What are climate feedbacks?
Climate changes caused by increased levels of greenhouse gases are amplified by other changes within the climate system, known as feedbacks, said Dr. James Hansen, director of NASA’s Goddard Institute for Space Studies, speaking at the 2008 Kansas Wind & Renewable Energy Conference in Topeka. Hansen said there are both fast and slow feedbacks.
Fast feedbacks — changes that occur quickly in response to temperature change — amplify the initial temperature change, resulting in additional warming. As the planet warms, fast feedbacks include increased levels of water vapor (due to higher evaporation rates), which traps additional heat; and less snow and sea ice, which exposes dark surfaces that absorb more sunlight.
Slower feedbacks also exist.

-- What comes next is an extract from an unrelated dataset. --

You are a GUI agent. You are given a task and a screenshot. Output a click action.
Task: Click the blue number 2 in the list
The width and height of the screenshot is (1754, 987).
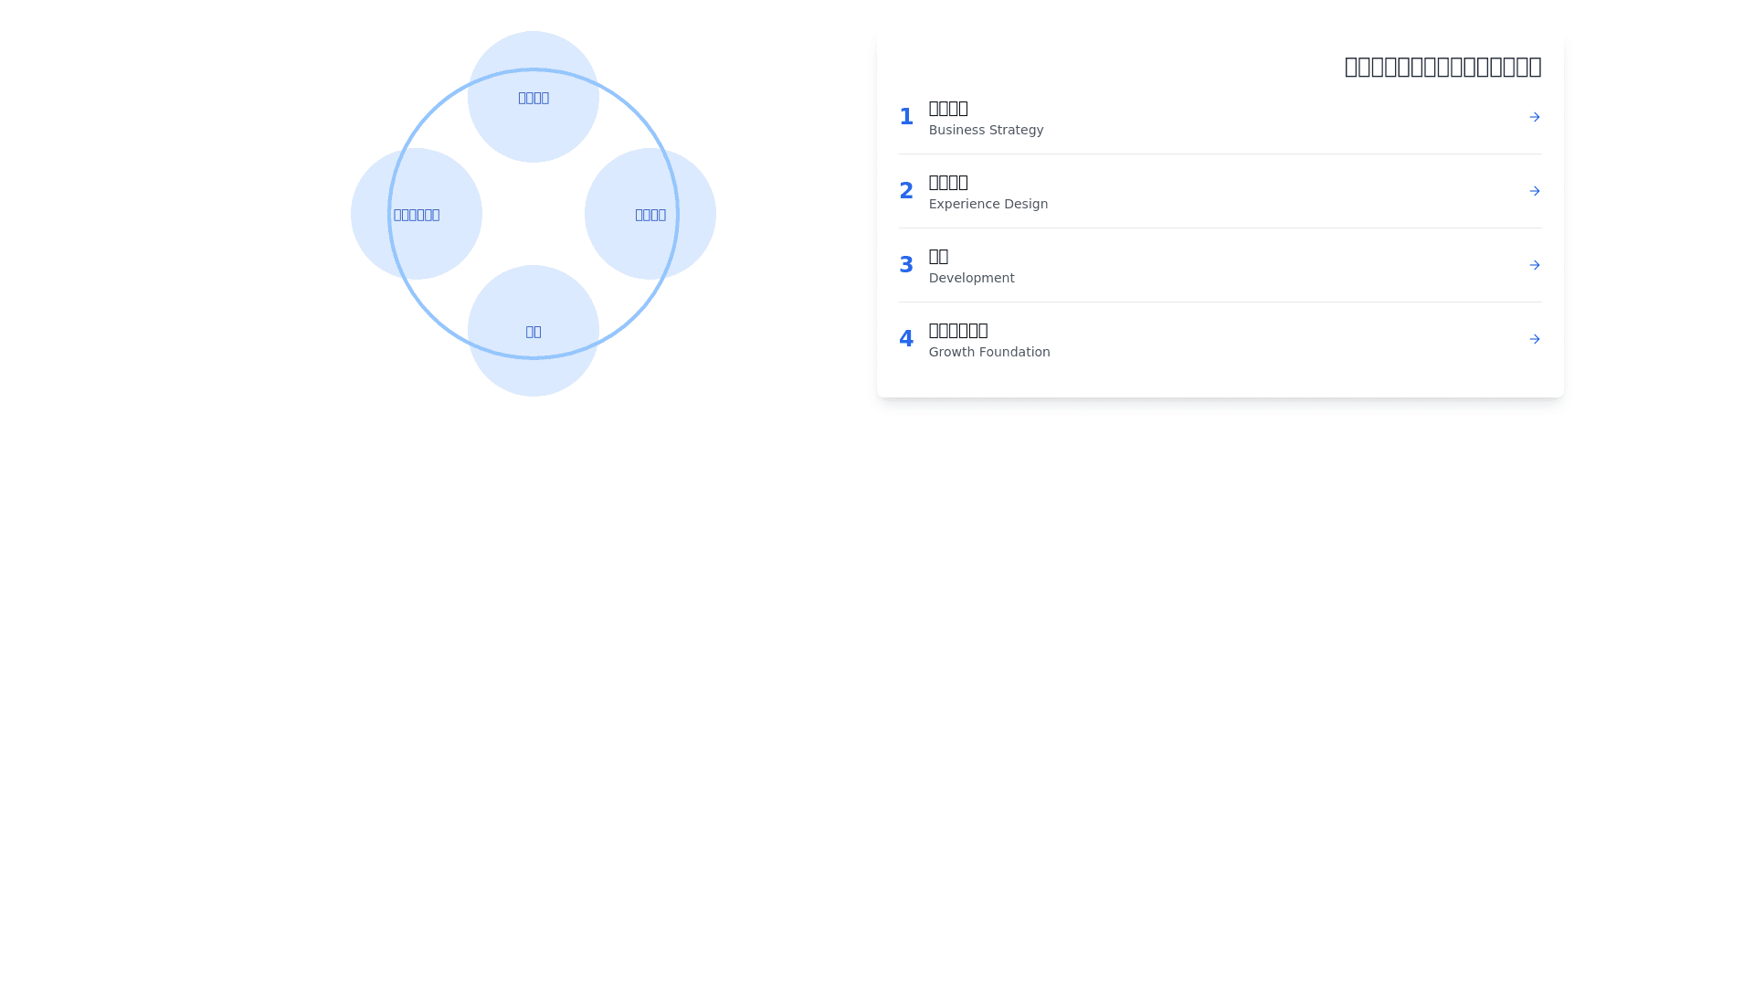(905, 191)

Due to warming, forests and shrubs are moving poleward into tundra regions. Expanding vegetation, darker than tundra, absorbs sunlight and warms the environment. Another slow feedback is increasing wetness (i.e., darkness) of the Greenland and West Antarctica ice sheets in the warm season. Finally, as tundra melts, methane, a powerful greenhouse gas, is bubbling out. Paleoclimatic records confirm that the long-lived greenhouse gases — methane, carbon dioxide, and nitrous oxide — all increase with the warming of oceans and land.
These positive feedbacks amplify climate change over decades, centuries, and longer.